“Some producers and merchants in China’s highly competitive [food supply] market cut corners, add toxic substances, or skimp on safety controls to fatten razor-thin profit margins or gain some other competitive edge,” concluded a July 2009 report by the U.S. Department of Agriculture’s Economic Research Service.
Ever since the Cultural Revolution, China’s Communist leaders have emphasized agricultural self-sufficiency—the domestic production of food sufficient to feed its burgeoning population. As a result, meeting ever-increasing food production quotas has been a vital responsibility for farmers and processors. The system fostered a disregard, or at least benign neglect, of public health and safety. “Just as we have enough to feed ourselves, we have this food safety problem,” Vice Premier Wang Qishan told a meeting of legislators in March, according to the state-run Xinhua News Agency. “This is really embarrassing for us.”
China formed a new Cabinet-level food safety commission and enacted comprehensive legislation in 2009 following the melamine baby formula scandal that killed at least six infants and sickened 300,000 in 2007 and 2008 (see sidebar). The new law created national standards to replace a fragmented patchwork of regulations overseen by myriad government agencies. This past April, the central government ordered a crackdown on food safety offenders. After just three months, authorities reported that they had inspected 5.92 million food businesses, arrested about 2,000 suspects, and shut down more than 4,900 operations for illegal practices. It is unclear how effective or durable this effort will be. “If the pressure continues, well and good,” said UC Berkeley’s Lubman. “But too many campaigns just fizzle out.”
Source: USDA Foreign Agricultural Service.
In a June report to the National People’s Congress, Vice Chairman of the Standing Committee Lu Yongxiang said that although the 2009 law had been somewhat successful, more needed to be done. He pointed to an overall lack of knowledge about the law, faulted local agencies for lax oversight, and urged the public and media to report food outbreaks more quickly. Following this, China’s Supreme Court ordered judges nationwide to hand down harsher sentences, including the death penalty, for food safety violators. (This runs counter to recent Chinese efforts to reduce the number of death sentences.) The central government also instructed local governments to reward and protect whistleblowers who provide useful information on food safety violators and encouraged media outlets to investigate and report wrongdoing.

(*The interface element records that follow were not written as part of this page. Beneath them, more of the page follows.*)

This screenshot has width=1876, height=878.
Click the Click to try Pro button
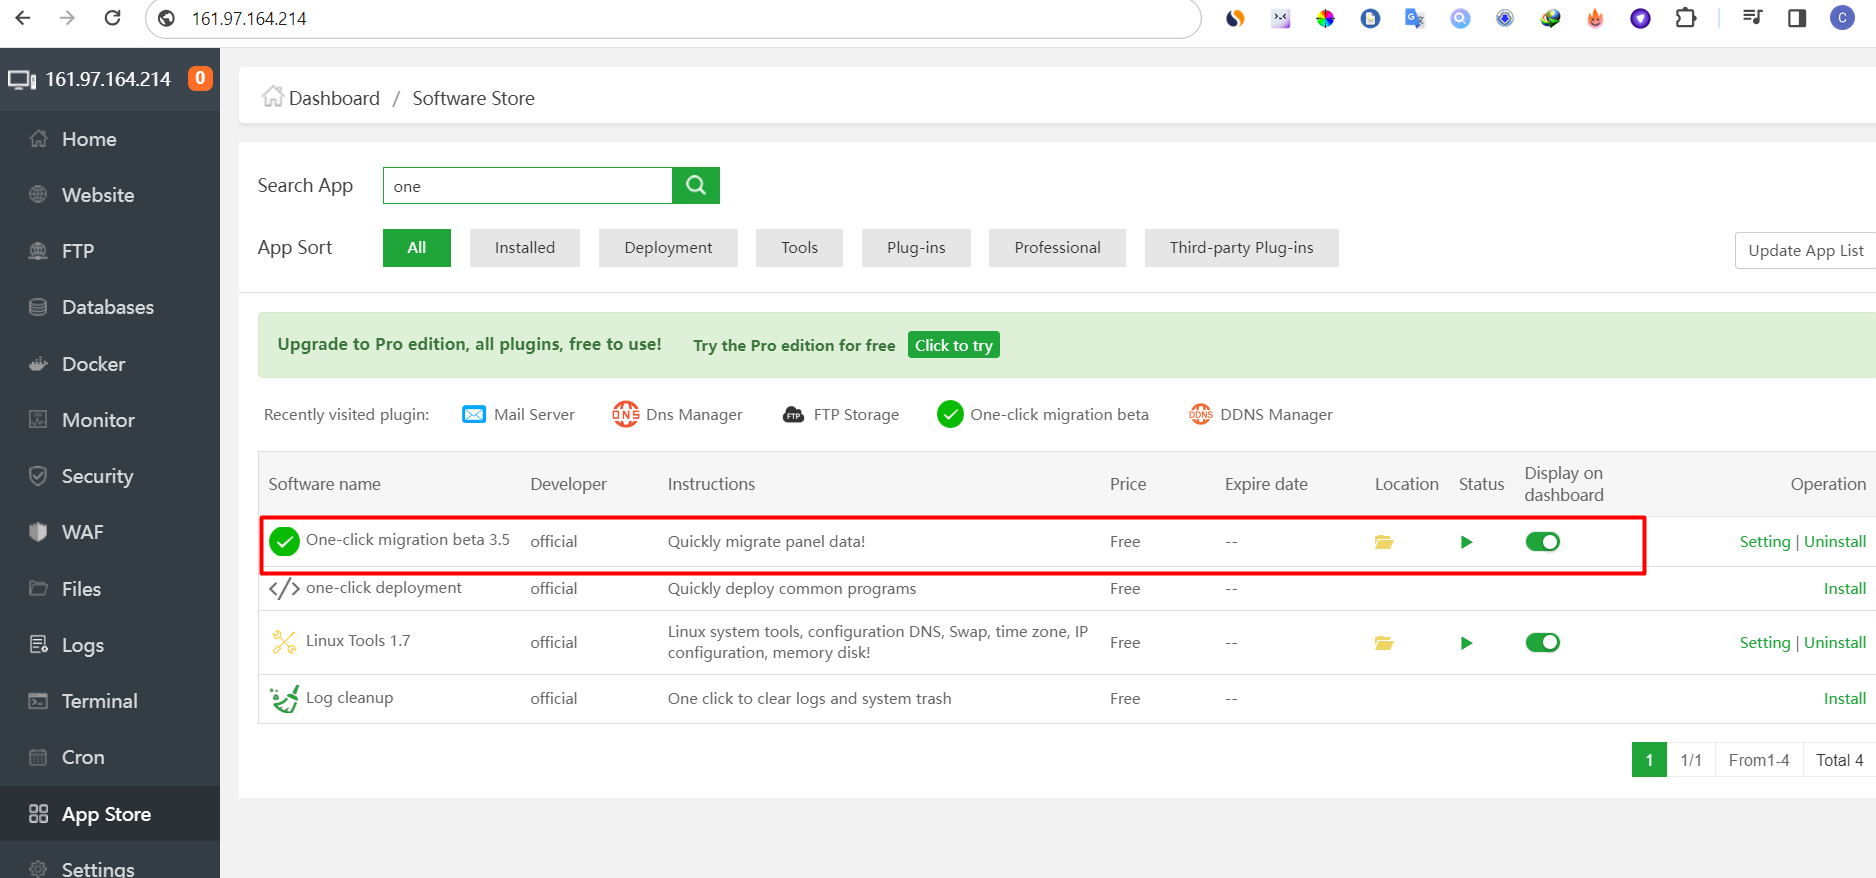click(953, 345)
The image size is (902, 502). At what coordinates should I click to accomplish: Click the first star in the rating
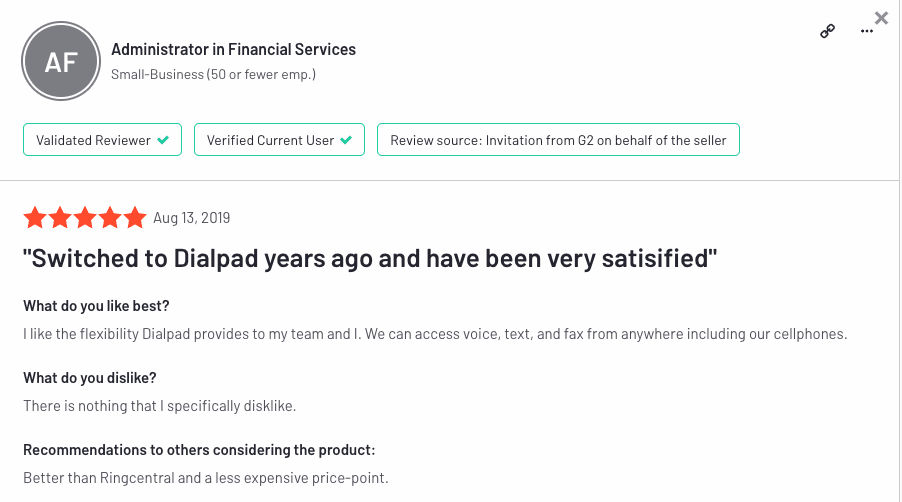[x=36, y=218]
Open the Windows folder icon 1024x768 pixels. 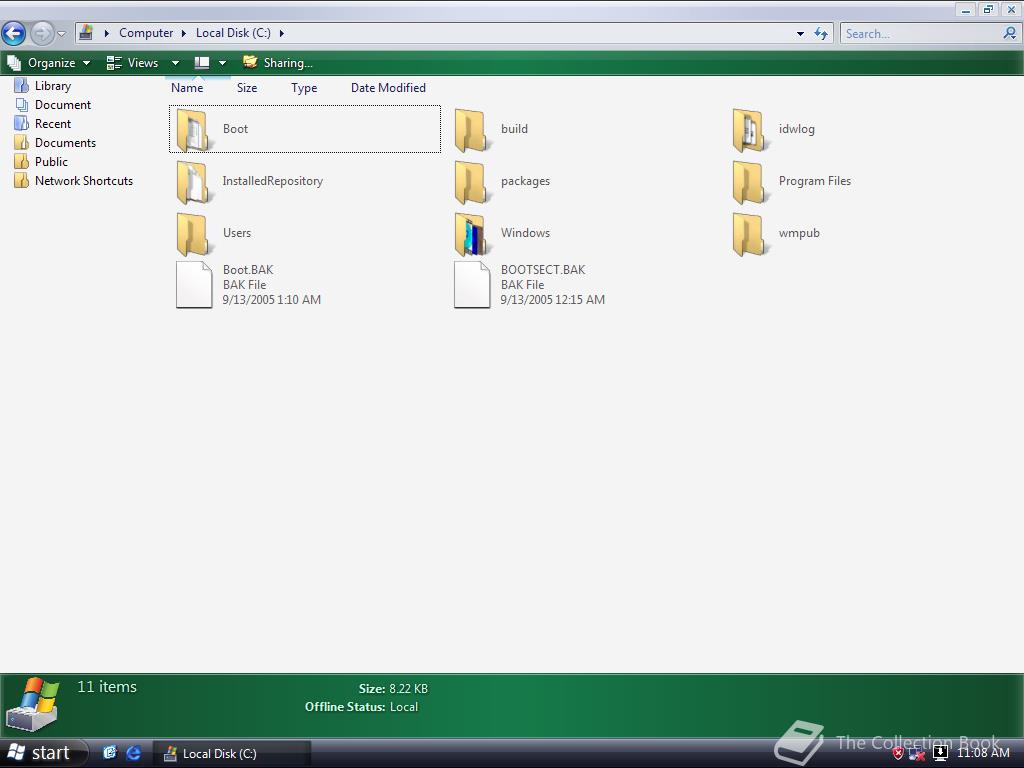click(x=470, y=234)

Among the reform efforts, the government’s encouragement of whistle-blowing and public reporting may best reflect China’s seriousness. Prior to this, government authorities had muzzled any publication or website that attempted to publicize food safety problems. Citizens who organized petitions or sought greater accountability and restitution for damages found themselves blacklisted, imprisoned, or both. For example, Zhao Lianhai, a former food safety worker, was sentenced to 2.5 years in prison in 2010 for “disturbing the social order.” His son had been among those sickened by melamine in 2008, and Zhao led a citizens’ campaign seeking greater restitution and medical treatment from the government. He was granted a medical parole last December.
Also, in September, the Ministry of Industry announced plans to create a “Food Industry Credit System,” a nationwide public information platform to collect and disseminate information about food producers. The ministry will list companies that are “trustworthy” and those that are not. While participation is voluntary for most companies, those involved in manufacturing infant milk powder will be required to supply information.